The company outlined the changes, which will take effect on February 2, 2009, in an email to clients Friday.
The moves will take the mortgage giant broadly out of the subprime market, sending more business to the Federal Housing Administration, Karen Petrou of the consulting firm Federal Financial Analytics said.
Freddie Mac will cease all purchases of stated income loans, which don't require borrowers to verify their earnings.

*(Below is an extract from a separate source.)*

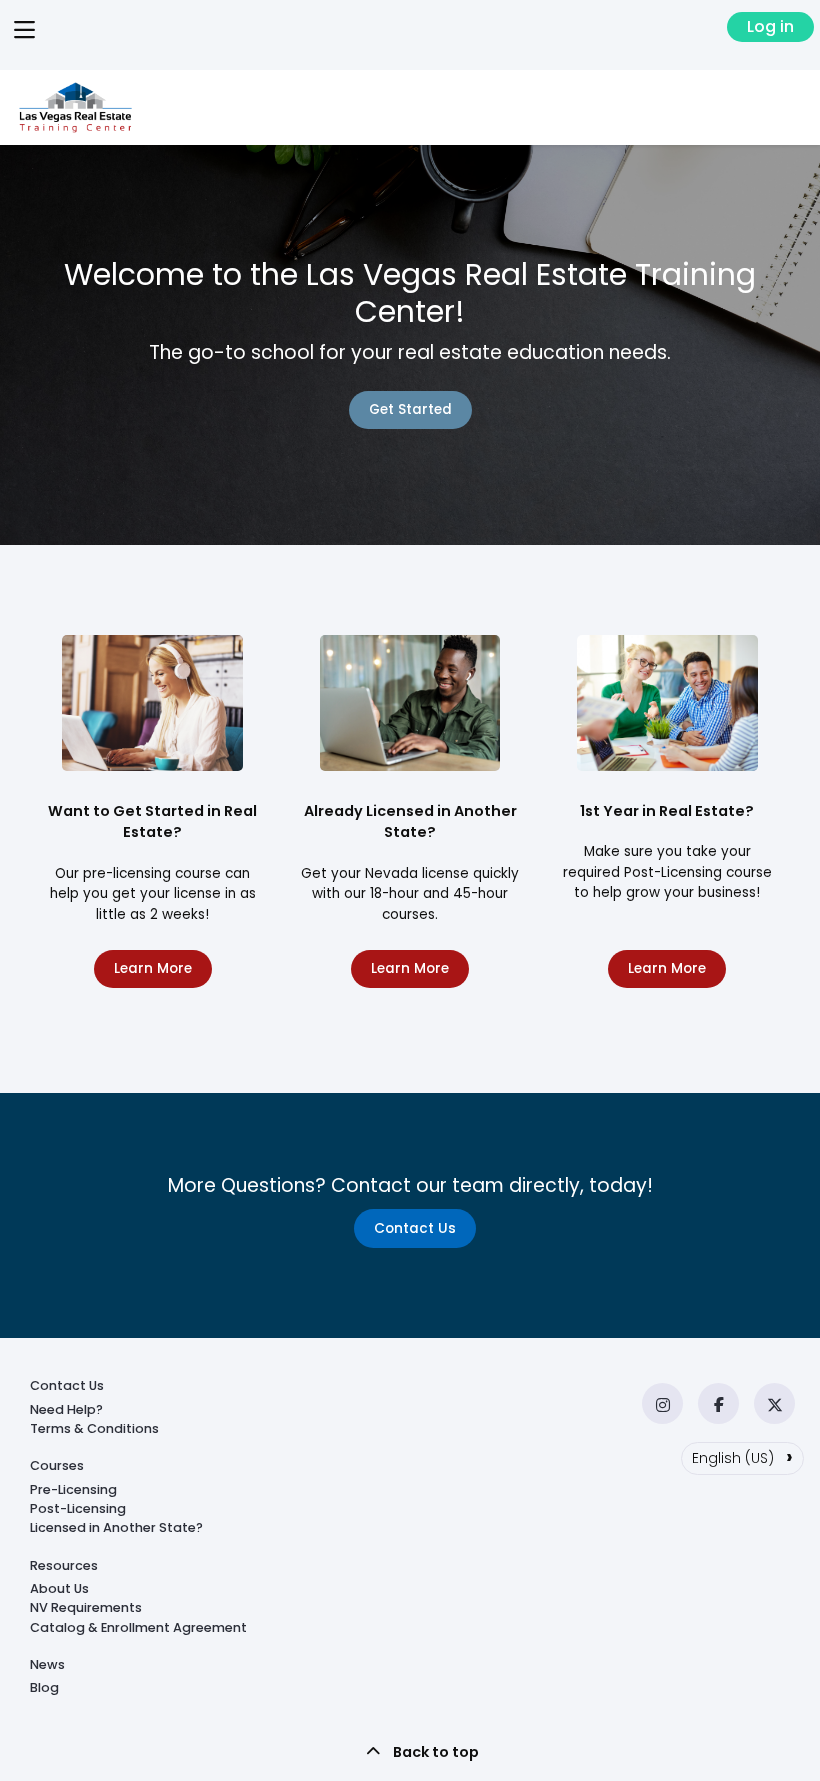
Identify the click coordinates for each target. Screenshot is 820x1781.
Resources (64, 1565)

It will toughen underwriting standards for most so-called Alt-A loans, a cause of the company's financial troubles.
The company will also impose a maximum 45% debt-to-income ratio for nearly all mortgages it purchases and introduce new minimum credit scores for substantially all loans.
Borrowers that have gone through foreclosure or used a "short sale" to get out from under a heavy mortgage in recent years will face tougher scrutiny under the new guidelines.
However, Freddie Mac will continue to purchase mortgages financed by a second "piggyback" loan, which allows borrowers to finance more than 80% of their home's value without private mortgage insurance.
The company still has "a ways to go" to reduce the risk of its business, Petrou argued.
Freddie Mac also announced refinements to new upfront fees it is charging lenders. The fees, which Freddie Mac introduced earlier this year, have been blamed for keeping mortgage rates stubbornly high despite the seizure of Freddie and its sibling, Fannie Mae, by the U.S. government last month.